WHAT THIS TASK INVOLVES
From the line containing "Image resolution: width=613" down to the line containing "At what coordinates should I click to accomplish: Collapse", copy out the entries below exactly, both lines included, and nothing else; pictures do not belong in the copy.

RECORDS TO PROCESS
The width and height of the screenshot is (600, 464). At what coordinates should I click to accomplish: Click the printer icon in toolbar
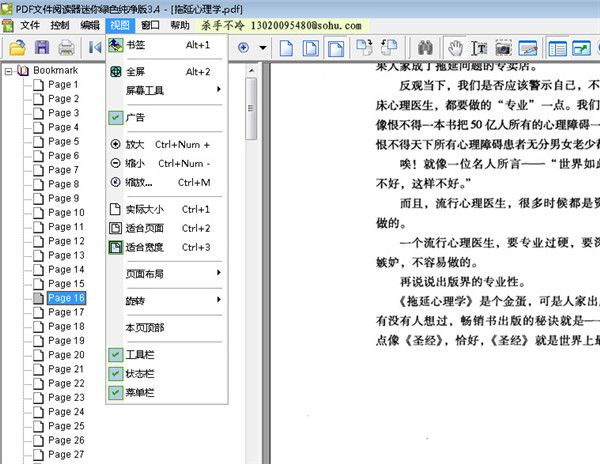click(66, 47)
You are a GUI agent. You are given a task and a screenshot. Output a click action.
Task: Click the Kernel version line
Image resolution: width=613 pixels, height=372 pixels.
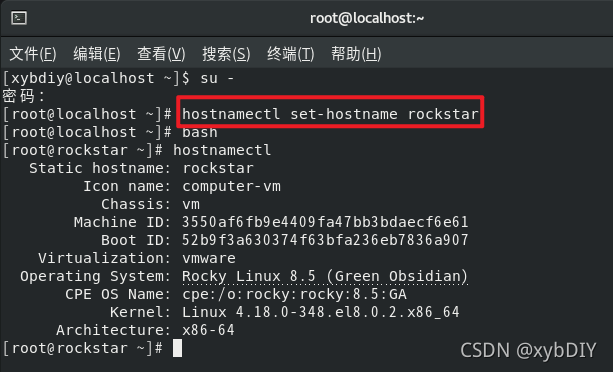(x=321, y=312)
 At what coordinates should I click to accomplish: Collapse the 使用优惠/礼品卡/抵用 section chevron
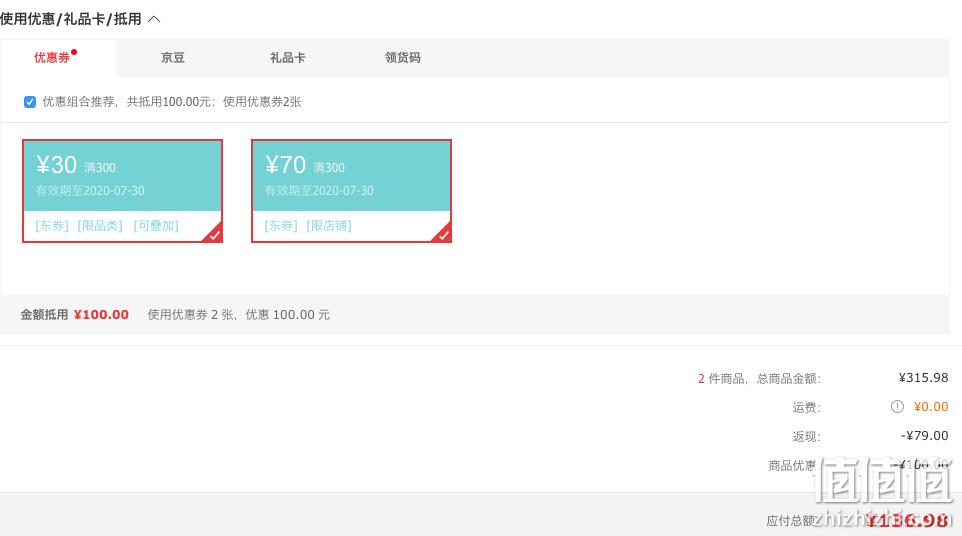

...

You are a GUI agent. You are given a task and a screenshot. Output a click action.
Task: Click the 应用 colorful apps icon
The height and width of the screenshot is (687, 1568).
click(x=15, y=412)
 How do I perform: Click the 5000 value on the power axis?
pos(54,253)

TASK OUTPUT
Image resolution: width=613 pixels, height=372 pixels.
(x=321, y=312)
 At what coordinates should I click to accomplish: Collapse the 使用优惠/礼品卡/抵用 section chevron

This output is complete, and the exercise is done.